In this theater publicity image released by Boneau/Bryan-Brown, Carey Mulligan, left, and Ben Rosenfield are shown in a scene from "Through a Glass Darkly." Credit: AP

Although most of the world knows Ingmar Bergman through his movies, New Yorkers had the privilege of sharing another visceral part of his vision through regular visits to Brooklyn Academy of Music from his Swedish company, the Royal Dramatic Theatre. And when Bergman died four years ago, it seemed we would never again feel the devastation and elation of his profoundly moving theater.

So call it a kind of miracle to find "Through a Glass Darkly" -- a new, audacious yet faithful 90-minute adaptation of his 1961 psychological film classic. More character study than extended story, the drama throbs with the erotic and intellectual weight of Bergman's own work, while the tiny New York Theatre Workshop in the East Village almost lets us feel the intimacy of his camera close-ups.

This staggering and intense production has been staged by British director David Leveaux, far from the Broadway vastness that threatened to swallow his "Arcadia" this season.

In the center of it all is Carey Mulligan, the marvelous young English actress whose presence and kaleidoscopic emotional range were seen on Broadway in "The Seagull" in 2008 and in the 2009 movie, "An Education."

What a performance this is. She plays Karin, recently released from a mental sanitarium for hereditary schizophrenia, desperately trying to make her morose family happy on a vacation on an isolated Swedish island. Mulligan has such an apparent sweetness, such an unforced girlishness about her that, when the demons start calling, she magnetically pulls us down the abyss with her. Have dimples ever looked so sad?

In fact, what performances they all are -- Chris Sarandon as her chilly, narcissistic author-father; Jason Butler Harner as her adoring, confused doctor-husband; Ben Rosenfield as her teenage brother in the throes of artistic ambition and conflicted hormones.

It all plays out like chamber music, duets and trios that tell us everything we need to know in brief scenes.

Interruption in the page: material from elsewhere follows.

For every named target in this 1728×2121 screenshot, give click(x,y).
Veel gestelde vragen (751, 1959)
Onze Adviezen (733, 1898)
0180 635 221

The set, by Takeshi Kata, simply evokes the gray windswept beach, the bedroom with the thin walls and the mystical pull of Karin's alternate reality.

The production is by the Atlantic Theater Company, dislodged as its Chelsea home is renovated. Although the play, adapted by Jenny Worton, deserves a large audience, it would be a shame to expand this jewel for a bigger space.